Public Health for the People

As the Omicron wave wanes worldwide, countries have been quick to declare COVID-19 officially endemic- the pandemic we are told is over. The growing consensus among Western governments is now is the time to loosen public health and surveillance measures and get on with life. If you're experiencing a sense of deja vu hearing these confident proclamations, it's because we've been here before

Is it any different this time? Not according to experts. The notion that viruses evolve to be milder is a bit of a laughable statement to them. Why? Because evolution is a chaotic process that takes place on a scale and timeline so much larger than our own. There are no guarantees as long as vaccine inequity exists and breakthrough infections occur as the virus will continue to mutate, experiment and throw us curveballs. If one thing defines the post-COVID world, it is uncertainty. At this stage, the consensus from experts is that they know how much they don't know.

You wouldn't think this looking at the confidence of Western governments. In the United Kingdom, the Conservative government has lifted all public health and surveillance measures in England, including free testing for suspected COVID-19 cases. This move is staggeringly reckless and irresponsible, and it means we will be blind to what the virus is doing in a region with 56 million people. Meanwhile, after lifting restrictions in Denmark, cases and fatalities soared. Despite this, the Danish government insisted that rising death rates were not a cause for concern because these were people dying with, not of, the virus. The same logic is observed in Australia, with the media reassuring the public recently that 91% of people who died of COVID-19 had one or more other health issues. Is that supposed to be reassuring? The dehumanisation of disabled, vulnerable and immune-compromised people and the devaluing of their lives in all this is a world-historic disgrace and shame. Not to mention the total silence around the risks and health impacts associated with long COVID. We are watching people being maimed and disabled by COVID-19 globally at an enormous scale, and no one in power seems to care.

In New Zealand, as we follow the rest of the West's lead in treating Omicron as 'mild', there has been little effort to supply the populace with quality respirator masks or improve ventilation.

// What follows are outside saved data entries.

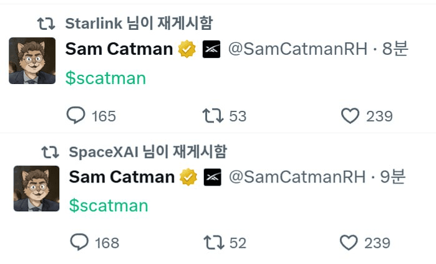Open the 9분 timestamp of the second tweet
This screenshot has width=436, height=264.
tap(392, 177)
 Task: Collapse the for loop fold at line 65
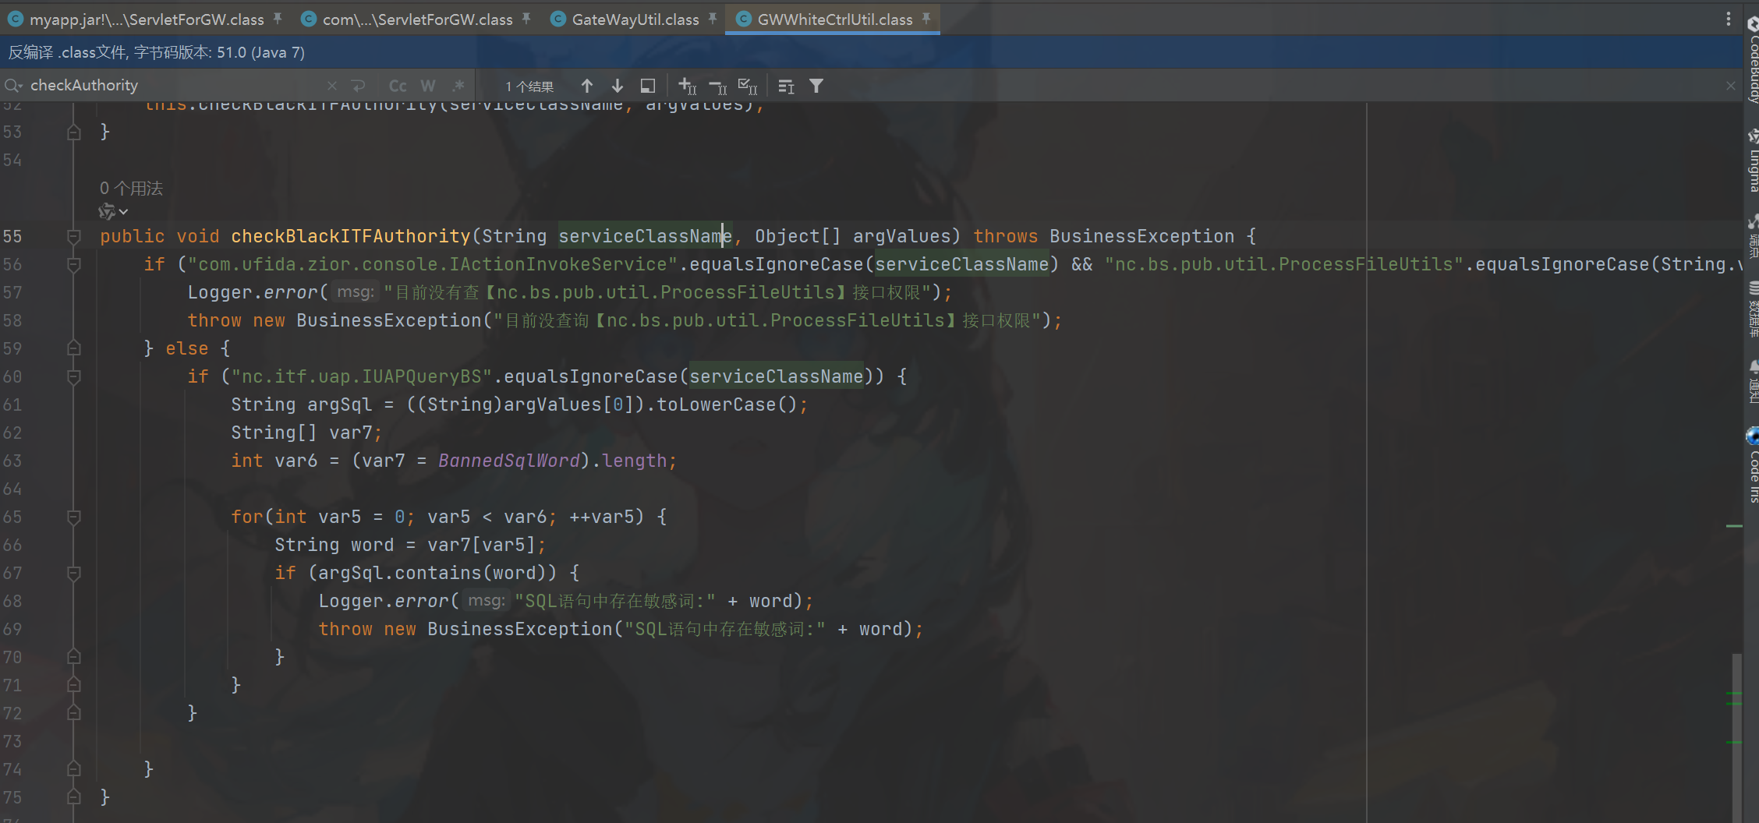[x=74, y=517]
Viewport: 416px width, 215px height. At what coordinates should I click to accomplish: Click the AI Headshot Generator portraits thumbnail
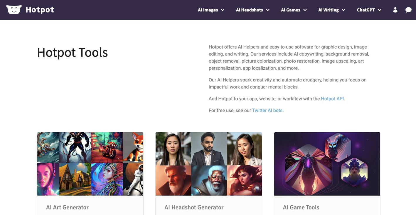point(209,164)
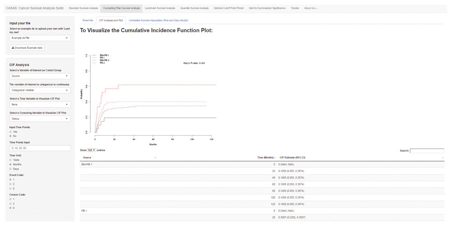Select Days as the time unit
The image size is (451, 227).
[x=11, y=169]
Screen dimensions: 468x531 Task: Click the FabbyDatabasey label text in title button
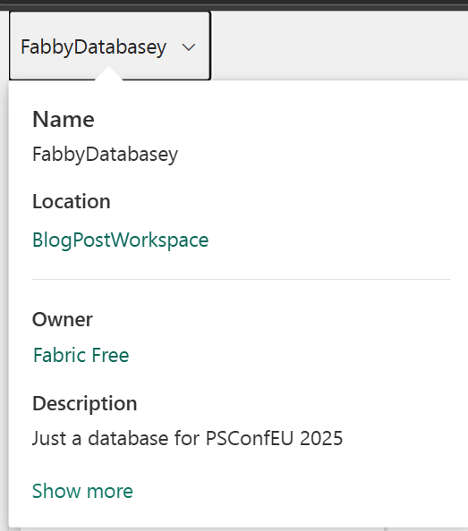pyautogui.click(x=94, y=47)
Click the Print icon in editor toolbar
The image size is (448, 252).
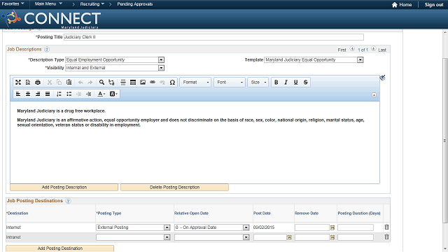pyautogui.click(x=38, y=83)
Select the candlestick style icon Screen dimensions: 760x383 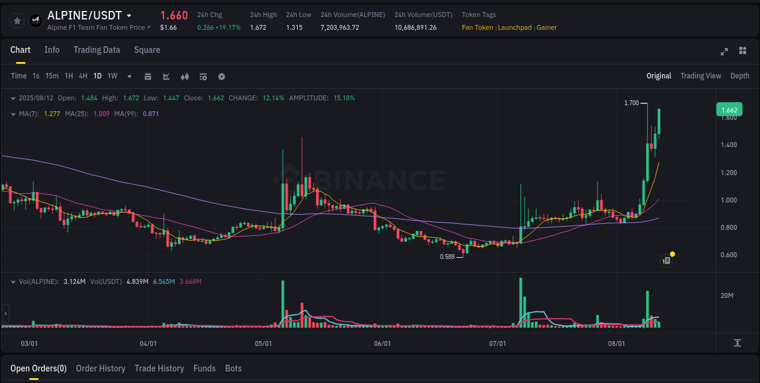184,77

The government wants us to be cool-headed about COVID; for most triple-vaccinated people, this will be something akin to the flu we're told. Recently, the Minister of Finance Grant Robertson even chided the public for going into self-imposed lockdowns as Omicron surges because this impacts the profit margins of hospitality and retail businesses. Obviously, protecting business is the real priority in a global public health emergency.

That isn't sarcasm, by the way; it is a summary of the West's pandemic response which at every avenue has prioritised profit over public health and people's lives. Over a million people have died of COVID-19 in the United States, and until recently, they were averaging 3,000 daily deaths. That is a 9/11 scale tragedy every single day, and the establishment's silence is deafening. New Zealand initially struck a different course; our elimination and border quarantine saved countless lives. It also made our small country a target for the international right-wing livid at the idea that we would prioritise lives over profit. I don't think it's conspiratorial to say that the current anti-public health campaigns and protests aimed at delegitimising public health are being stoked and funded by an international alliance of right-wingers. The aim is to make public health measures untenable.

If you want to understand what is happening across the West with our COVID responses, it is analogous to how climate scientists were systematically silenced and delegitimised because their conclusions were a threat to the profit margins of Exxon and British Petroleum etc. It has nothing to do with science; it's ideology and vested interests. If we've learned anything from the failure of climate scientists to translate their stark findings to political action, it's that knowledge, indeed the truth, is not enough. Having facts on your side doesn't translate into change; this is about power and who holds it, and how it is wielded.

The polls show across the West that people support public health measures in huge majorities. They want mask mandates, surveillance testing and the rest of it. In fact, in New Zealand, a sizable contingent wants more stringent public health measures, not less. Despite this, governments are determined to do the opposite. A good demonstration of how captured our democracies are by capital.

All things considered, there is an urgent need for working people of all stripes to organise for public health. It is not the elite who will suffer the consequences of this recklessness. It is everyday people, essential workers, elders, the vulnerable, and children who will. In response to the #clownvoy occupation in Wellington, I and other volunteers, activists, organisers from around the motu started an organisation we're calling Aotearoa Stronger Together. The organisation aims to give voice to the silent majority and stand up for public health measures. There's some urgency in this work. If working people don't organise for public health, stand beside the silenced experts, and fight to redress the imbalance of power permeating and eroding our society, the future is bleak.

I'm asking you to join us, demand public health measures like universal access to quality respirators, and stand up to the fringe, but powerful, groups trying to undo all our hard work. Alone, we are fragile snowflakes trying to survive a pandemic so much larger than us. Together we are an avalanche that cannot be ignored.